Das Cover des kleinen Buches (etwas größer als A5, ich vermute B5) haut mich allerdings nicht so vom Hocker. Es fängt die epische Barbarei der lemurischen Abenteuer gut ein, aber die Körperhaltungen der beiden zentralen Kämpfer verwirren mich genauso wie der Bildaufbau. Die Innenillustrationen gefallen mir da schon besser. Sie versprühen Sword-and-Sorcery-Charme und sind handwerklich hervorragend gemacht. Ein grauer Seitenhintergrund macht zwar das Lesen der kleinen Buchstaben etwas schwer, passt aber zum Gesamtbild. Das Buch ist stabil genug, um eine Weile am Spieltisch durchzuhalten und das Layout übersichtlich.
Schon die Einleitung zeigt mit welcher Informationsdichte es der Leser zu tun bekommt, denn statt des üblichen Blablas wird hier auf gerade mal vier Seiten die Geschichte des Kontinents Lemuria bis zum heutigen Tage zusammengefasst (mehr wird es im Buch nicht geben) und das Genre „Sword and Sorcery“ erklärt. In BoL geht es um große Abenteuer, Action, brutale Intrigen und fiese Monster. Diffizile Weltensimulationen wird man vergeblich suchen, stattdessen ziehen Leute wie Conan oder Fafhrd nur mit Fellen und Klischees bekleidet in den Kampf gegen bösartige Hexen und fleischfressende Riesenechsen. Nach der Lektüre der wenigen Absätze weiß der Leser zweifelsfrei, was für eine Art Spiel ihn erwartet, das Einzige, was noch fehlt, ist ein Überblick über das System. Diesen gibt es in Kapitel zwei, unspektakulär „Rollenspiel“ genannt. Hier wird erklärt, was eine „Laufbahn“ ist und wie der Kernmechanismus des Spiels funktioniert.

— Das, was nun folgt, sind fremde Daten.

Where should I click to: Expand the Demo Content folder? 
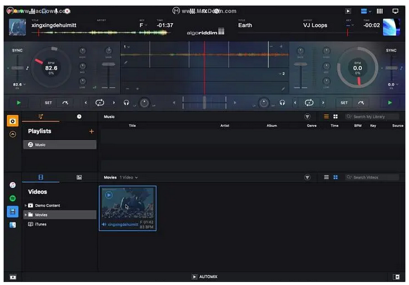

Die Charaktererschaffung ist einfach und schnell und doch gibt es genug Auswahl. Eine Figur besteht u. a. aus vier Kampfwerten (z. B. Nahkampf und Verteidigung), vier Attributen (z. B. Stärke und Verstand) und vier Laufbahnen. Von letzteren stehen 26 Stück zur Verfügung. Sie sind die Berufe, die eine Figur im Laufe ihres bisherigen Lebens durchlaufen hat. Man erinnere sich, dass Conan im Laufe seines Lebens, Dieb, Sklave, Pirat und sogar König war. So abwechslungsreiche Karrieren haben auch die Charaktere vorzuweisen.
Der Spieler verteilt jeweils 4 Punkte auf die drei verschiedenen Wertegruppen (0 ist erlaubt und erwünscht). Außerdem hat er noch Lebenspunkte, Lebensblut genannt und Gaben und Schwächen. Letztere kann er sich aus einer kurzen Liste aussuchen, die von seiner Herkunft bestimmt wird. So erfährt der Leser, wenn er über die Gaben der Bewohner der Klaar-Steppen oder der Stadt Satarla liest, auch gleich etwas über die Welt.

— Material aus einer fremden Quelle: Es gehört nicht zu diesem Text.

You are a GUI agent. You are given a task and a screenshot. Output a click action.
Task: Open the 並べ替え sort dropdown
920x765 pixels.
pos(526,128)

Die Charaktererschaffung ist einfach und trotzdem unglaublich flexibel. Die Laufbahnen sind ein perfekter Ersatz für Fertigkeiten. Sie erlauben Flexibilität, geben dem Charakter zusammen mit seiner Herkunft und eventuellen Gaben und Schwächen Individualität und decken gleichzeitig eine große Bandbreite an Fähigkeiten ab. Gelungen ist auch, dass alle Charaktere die gleichen Kampffähigkeiten haben, denn bei der Sword and Sorcery kann auch der Magier mit dem Schwert umgehen.
Die Einfachheit und Flexibilität spiegelt sich im Regelsystem wider. Bei einer Probe würfelt der Spieler 2W6 und zählt ein Attribut, eine Kampffertigkeit und/oder eine Laufbahn hinzu. Bei einem Ergebnis von 9 oder mehr ist die Probe gelungen. Schaden wird durch die Rüstung einer Figur modifiziert und von ihrem „Lebensblut“, den Lebenspunkten, abgezogen.

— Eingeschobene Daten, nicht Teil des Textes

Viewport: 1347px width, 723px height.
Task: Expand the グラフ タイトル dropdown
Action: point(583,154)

Magie ist bei Sword and Sorcery stets mächtig, aber auch unberechenbar und häufig böse. Die Magieregeln spiegeln das wider, werden aber wegen ihrer Einfachheit nicht jedem gefallen. Zauber sind in Stufen eingeteilt von Stufe 0 (alltägliche Dinge wie ein Feuer entzünden oder Leute beeinflussen) bis Stufe 3 (die Pest über eine Stadt bringen). Es gibt nur eine kurze Liste mit Beispielzaubern. Im Spiel beschreibt der Spieler, was seine Figur machen will, der Spielleiter legt die Stufe fest und anschließend handeln sie die Durchführung nach einigen einfachen und hervorragend gemachten Regeln aus, woraus sich die Kosten ergeben.
Priester können keine Magie, haben aber die Möglichkeit auf die Unterstützung ihrer Götter zurückzugreifen. Auch das ist einfach und gut geregelt, indem sie sich und anderen Vorteile bei Würfelproben verschaffen können, wenn es zum Gott passt.
Im Kapitel über Lemuria werden weitere Rassen einschließlich ihrer Gaben und Schwächen beschrieben (diejenigen, die weniger für Spieler geeignet sind), es gibt einen Überblick über den Kontinent (mit Karte), Beschreibungen der Götter Lemurias und natürlich diverse Monster. Wie im gesamten Buch wird hier mit breiten Pinselstrichen gezeichnet, aber aufgrund der hohen Informationsdichte ein großartiger Überblick gegeben.
Das Ende des Buches bilden einige Beispielcharaktere und drei vollständige (wenn auch einfache) Abenteuer, die zum sofortigen Losspielen einladen.
„Barbarians of Lemuria“ ist aus vielen Gründen ein fantastisches Buch und Spiel. Die hohe Informationsdichte kann gar nicht häufig genug erwähnt werden. Sie sorgt neben Übersichtlich- und Spielbarkeit für großen Lesespaß. Die Regeln sind trotz ihrer Einfachheit unglaublich flexibel und greifen wunderbar ineinander. Die Laufbahnen sind eine großartige Idee. Lemuria selbst wird hauptsächlich durch Regeln und Wesen beschrieben, doch auch hier gibt es genug Informationen, dass Spielleiter genug Arbeitsmaterial haben, ohne sich durch kleine Details kämpfen zu müssen. Sogar die Innencover werden genutzt: Mit den wichtigsten Tabellen und mit einer Karte von Lemuria. BoL ist neben Dungeonslayers eines der besten Rollenspiele der letzten Jahre und jedem ans Herz zu legen, der einfache Rollenspiele komplexen vorzieht.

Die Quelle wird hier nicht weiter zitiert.